**Exercise brief**
For this exercise, transcribe all of the entries exactly.

**Material for the task**
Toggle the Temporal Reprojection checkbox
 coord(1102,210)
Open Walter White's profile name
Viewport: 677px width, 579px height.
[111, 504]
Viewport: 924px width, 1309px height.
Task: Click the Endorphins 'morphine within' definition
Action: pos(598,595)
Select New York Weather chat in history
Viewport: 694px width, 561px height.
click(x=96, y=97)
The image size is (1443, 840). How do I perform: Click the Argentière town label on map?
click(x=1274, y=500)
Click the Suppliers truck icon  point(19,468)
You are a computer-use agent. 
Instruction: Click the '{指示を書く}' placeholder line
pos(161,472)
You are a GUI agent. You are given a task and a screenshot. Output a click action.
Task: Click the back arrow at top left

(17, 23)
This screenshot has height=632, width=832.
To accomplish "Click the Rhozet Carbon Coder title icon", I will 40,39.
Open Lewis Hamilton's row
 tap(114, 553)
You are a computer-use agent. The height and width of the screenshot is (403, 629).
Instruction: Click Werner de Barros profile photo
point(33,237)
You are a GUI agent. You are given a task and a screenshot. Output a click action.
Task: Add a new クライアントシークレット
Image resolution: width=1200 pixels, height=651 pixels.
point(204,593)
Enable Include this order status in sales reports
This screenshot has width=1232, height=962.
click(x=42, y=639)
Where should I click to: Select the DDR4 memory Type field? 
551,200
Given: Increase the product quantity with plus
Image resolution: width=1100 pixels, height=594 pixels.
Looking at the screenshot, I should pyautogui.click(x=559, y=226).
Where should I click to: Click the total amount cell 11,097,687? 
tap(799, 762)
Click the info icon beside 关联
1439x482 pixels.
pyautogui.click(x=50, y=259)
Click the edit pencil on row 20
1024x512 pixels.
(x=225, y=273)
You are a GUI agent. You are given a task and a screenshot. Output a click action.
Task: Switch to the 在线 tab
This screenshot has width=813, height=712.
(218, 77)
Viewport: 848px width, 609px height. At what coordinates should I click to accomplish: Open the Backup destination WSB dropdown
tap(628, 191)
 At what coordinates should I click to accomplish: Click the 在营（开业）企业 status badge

**Your response**
Toggle the Temporal Reprojection checkbox
 coord(1102,210)
Open Walter White's profile name
Viewport: 677px width, 579px height.
[111, 504]
Viewport: 924px width, 1309px height.
Task: Click the Endorphins 'morphine within' definition
Action: pos(598,595)
Select New York Weather chat in history
Viewport: 694px width, 561px height.
click(x=96, y=97)
The image size is (1443, 840). How do I perform: Click the Argentière town label on map?
click(x=1274, y=500)
Click the Suppliers truck icon  point(19,468)
You are a computer-use agent. 
Instruction: Click the '{指示を書く}' placeholder line
pos(161,472)
You are a GUI agent. You are given a task and a screenshot. Output a click action.
Task: Click the back arrow at top left

(17, 23)
This screenshot has height=632, width=832.
To accomplish "Click the Rhozet Carbon Coder title icon", I will 40,39.
Open Lewis Hamilton's row
 tap(114, 553)
You are a computer-use agent. The height and width of the screenshot is (403, 629).
Instruction: Click Werner de Barros profile photo
point(33,237)
You are a GUI agent. You are given a task and a screenshot. Output a click action.
Task: Add a new クライアントシークレット
Image resolution: width=1200 pixels, height=651 pixels.
point(204,593)
Enable Include this order status in sales reports
This screenshot has width=1232, height=962.
click(x=42, y=639)
Where should I click to: Select the DDR4 memory Type field? 
551,200
Given: Increase the product quantity with plus
Image resolution: width=1100 pixels, height=594 pixels.
Looking at the screenshot, I should pyautogui.click(x=559, y=226).
Where should I click to: Click the total amount cell 11,097,687? 
tap(799, 762)
Click the info icon beside 关联
1439x482 pixels.
pyautogui.click(x=50, y=259)
Click the edit pencil on row 20
1024x512 pixels.
(x=225, y=273)
You are a GUI agent. You are given a task and a screenshot. Output a click action.
Task: Switch to the 在线 tab
This screenshot has width=813, height=712.
(218, 77)
Viewport: 848px width, 609px height. At what coordinates should I click to accomplish: Open the Backup destination WSB dropdown
tap(628, 191)
 At what coordinates should I click to accomplish: Click the 在营（开业）企业 status badge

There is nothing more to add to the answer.